- [Work instructions]: Write out each entry once more so that it matches the original exactly.

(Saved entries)
□ □ □

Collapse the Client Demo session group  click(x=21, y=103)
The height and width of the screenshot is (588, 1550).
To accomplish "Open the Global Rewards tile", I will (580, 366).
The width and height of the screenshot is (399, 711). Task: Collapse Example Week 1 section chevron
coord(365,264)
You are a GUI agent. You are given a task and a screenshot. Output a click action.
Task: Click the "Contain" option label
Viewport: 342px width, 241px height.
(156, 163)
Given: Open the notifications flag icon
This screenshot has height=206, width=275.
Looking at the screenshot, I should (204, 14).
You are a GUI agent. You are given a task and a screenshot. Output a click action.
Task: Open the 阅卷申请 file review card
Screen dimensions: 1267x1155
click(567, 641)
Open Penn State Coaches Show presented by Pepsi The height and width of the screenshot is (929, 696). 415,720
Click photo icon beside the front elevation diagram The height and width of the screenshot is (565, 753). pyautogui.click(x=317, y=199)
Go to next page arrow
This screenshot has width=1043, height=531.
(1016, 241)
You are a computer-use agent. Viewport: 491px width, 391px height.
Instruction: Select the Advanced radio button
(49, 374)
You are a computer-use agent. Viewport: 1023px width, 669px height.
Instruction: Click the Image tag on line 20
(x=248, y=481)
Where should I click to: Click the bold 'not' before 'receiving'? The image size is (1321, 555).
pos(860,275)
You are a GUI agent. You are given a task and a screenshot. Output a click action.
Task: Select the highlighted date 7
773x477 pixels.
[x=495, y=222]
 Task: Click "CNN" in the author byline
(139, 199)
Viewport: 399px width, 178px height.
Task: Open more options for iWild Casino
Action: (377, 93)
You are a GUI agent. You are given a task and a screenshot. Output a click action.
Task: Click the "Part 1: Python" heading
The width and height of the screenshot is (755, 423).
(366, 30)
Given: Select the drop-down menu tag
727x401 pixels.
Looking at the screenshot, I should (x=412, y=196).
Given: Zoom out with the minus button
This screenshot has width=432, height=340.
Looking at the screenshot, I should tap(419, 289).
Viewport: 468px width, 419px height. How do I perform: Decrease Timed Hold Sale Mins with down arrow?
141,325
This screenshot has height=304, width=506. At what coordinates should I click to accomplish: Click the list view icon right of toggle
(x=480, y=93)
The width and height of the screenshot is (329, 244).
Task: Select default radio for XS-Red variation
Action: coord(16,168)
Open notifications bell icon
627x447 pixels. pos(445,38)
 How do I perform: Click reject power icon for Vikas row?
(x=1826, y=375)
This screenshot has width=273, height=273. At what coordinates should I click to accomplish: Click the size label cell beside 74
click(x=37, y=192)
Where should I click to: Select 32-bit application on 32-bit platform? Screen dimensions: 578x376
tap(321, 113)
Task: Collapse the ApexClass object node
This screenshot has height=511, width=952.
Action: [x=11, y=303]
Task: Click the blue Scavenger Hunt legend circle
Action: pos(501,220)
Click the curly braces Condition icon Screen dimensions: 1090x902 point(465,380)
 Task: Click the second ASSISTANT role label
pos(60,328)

□ □ □

- [Answer space]:
Collapse the Client Demo session group  click(x=21, y=103)
The height and width of the screenshot is (588, 1550).
To accomplish "Open the Global Rewards tile", I will (580, 366).
The width and height of the screenshot is (399, 711). Task: Collapse Example Week 1 section chevron
coord(365,264)
You are a GUI agent. You are given a task and a screenshot. Output a click action.
Task: Click the "Contain" option label
Viewport: 342px width, 241px height.
(156, 163)
Given: Open the notifications flag icon
This screenshot has height=206, width=275.
Looking at the screenshot, I should (204, 14).
You are a GUI agent. You are given a task and a screenshot. Output a click action.
Task: Open the 阅卷申请 file review card
Screen dimensions: 1267x1155
click(567, 641)
Open Penn State Coaches Show presented by Pepsi The height and width of the screenshot is (929, 696). 415,720
Click photo icon beside the front elevation diagram The height and width of the screenshot is (565, 753). pyautogui.click(x=317, y=199)
Go to next page arrow
This screenshot has width=1043, height=531.
(1016, 241)
You are a computer-use agent. Viewport: 491px width, 391px height.
Instruction: Select the Advanced radio button
(49, 374)
You are a computer-use agent. Viewport: 1023px width, 669px height.
Instruction: Click the Image tag on line 20
(x=248, y=481)
Where should I click to: Click the bold 'not' before 'receiving'? The image size is (1321, 555).
pos(860,275)
You are a GUI agent. You are given a task and a screenshot. Output a click action.
Task: Select the highlighted date 7
773x477 pixels.
[x=495, y=222]
 Task: Click "CNN" in the author byline
(139, 199)
Viewport: 399px width, 178px height.
Task: Open more options for iWild Casino
Action: (377, 93)
You are a GUI agent. You are given a task and a screenshot. Output a click action.
Task: Click the "Part 1: Python" heading
The width and height of the screenshot is (755, 423).
(366, 30)
Given: Select the drop-down menu tag
727x401 pixels.
Looking at the screenshot, I should (x=412, y=196).
Given: Zoom out with the minus button
This screenshot has width=432, height=340.
Looking at the screenshot, I should tap(419, 289).
Viewport: 468px width, 419px height. How do I perform: Decrease Timed Hold Sale Mins with down arrow?
141,325
This screenshot has height=304, width=506. At what coordinates should I click to accomplish: Click the list view icon right of toggle
(x=480, y=93)
The width and height of the screenshot is (329, 244).
Task: Select default radio for XS-Red variation
Action: coord(16,168)
Open notifications bell icon
627x447 pixels. pos(445,38)
 How do I perform: Click reject power icon for Vikas row?
(x=1826, y=375)
This screenshot has width=273, height=273. At what coordinates should I click to accomplish: Click the size label cell beside 74
click(x=37, y=192)
Where should I click to: Select 32-bit application on 32-bit platform? Screen dimensions: 578x376
tap(321, 113)
Task: Collapse the ApexClass object node
This screenshot has height=511, width=952.
Action: [x=11, y=303]
Task: Click the blue Scavenger Hunt legend circle
Action: pos(501,220)
Click the curly braces Condition icon Screen dimensions: 1090x902 point(465,380)
 Task: Click the second ASSISTANT role label
pos(60,328)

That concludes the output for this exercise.